Aim of the task
In full and exactly, reproduce the entries below, but omit the pictures.

Source material

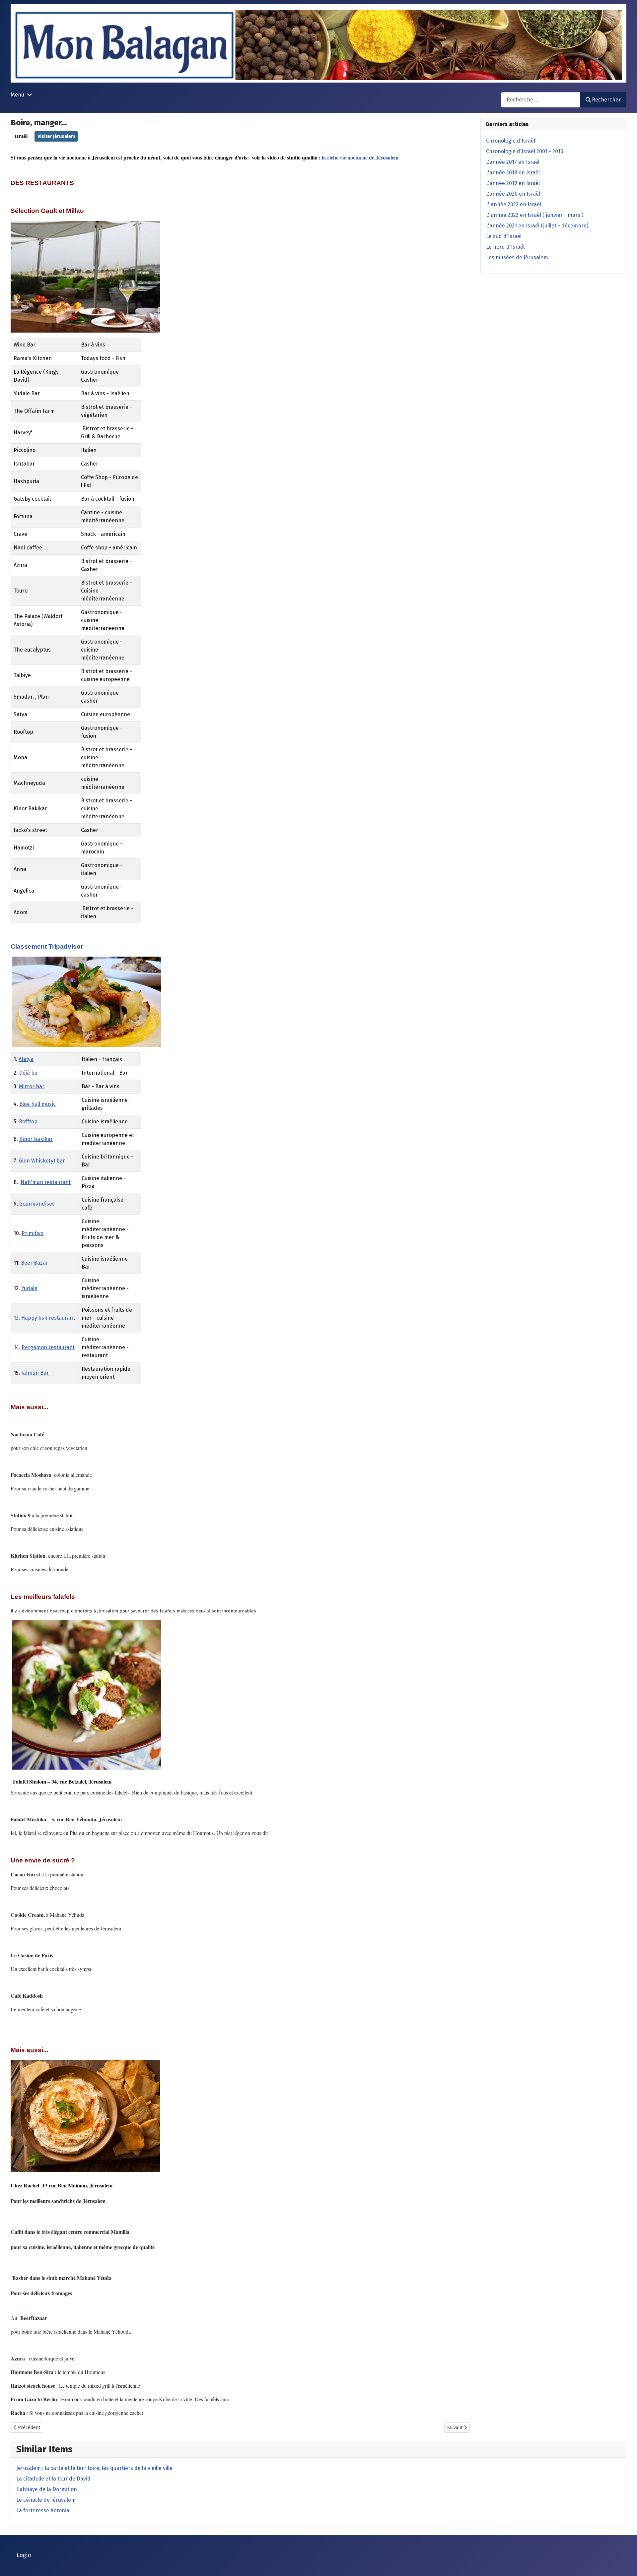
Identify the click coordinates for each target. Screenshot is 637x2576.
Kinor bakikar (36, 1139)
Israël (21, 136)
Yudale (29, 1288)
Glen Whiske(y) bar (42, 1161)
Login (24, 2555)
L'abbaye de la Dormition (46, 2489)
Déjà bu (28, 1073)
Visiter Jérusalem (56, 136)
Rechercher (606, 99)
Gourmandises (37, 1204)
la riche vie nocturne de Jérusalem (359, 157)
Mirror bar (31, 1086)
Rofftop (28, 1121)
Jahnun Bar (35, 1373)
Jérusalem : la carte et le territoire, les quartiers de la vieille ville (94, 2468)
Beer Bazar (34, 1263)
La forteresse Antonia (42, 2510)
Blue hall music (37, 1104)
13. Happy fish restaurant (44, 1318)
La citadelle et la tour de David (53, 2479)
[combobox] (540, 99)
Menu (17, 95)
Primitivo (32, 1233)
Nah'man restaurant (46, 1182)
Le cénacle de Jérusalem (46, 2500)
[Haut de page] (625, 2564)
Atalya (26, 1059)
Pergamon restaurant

Problem solution
Identify the click coordinates for each target. Screenshot is 637x2576.
Kinor bakikar (36, 1139)
Israël (21, 136)
Yudale (29, 1288)
Glen Whiske(y) bar (42, 1161)
Login (24, 2555)
L'abbaye de la Dormition (46, 2489)
Déjà bu (28, 1073)
Visiter Jérusalem (56, 136)
Rechercher (606, 99)
Gourmandises (37, 1204)
la riche vie nocturne de Jérusalem (359, 157)
Mirror bar (31, 1086)
Rofftop (28, 1121)
Jahnun Bar (35, 1373)
Jérusalem : la carte et le territoire, les quartiers de la vieille ville (94, 2468)
Beer Bazar (34, 1263)
La forteresse Antonia (42, 2510)
Blue hall music (37, 1104)
13. Happy fish restaurant (44, 1318)
La citadelle et la tour de David (53, 2479)
[combobox] (540, 99)
Menu (17, 95)
Primitivo (32, 1233)
Nah'man restaurant (46, 1182)
Le cénacle de Jérusalem (46, 2500)
[Haut de page] (625, 2564)
Atalya (26, 1059)
Pergamon restaurant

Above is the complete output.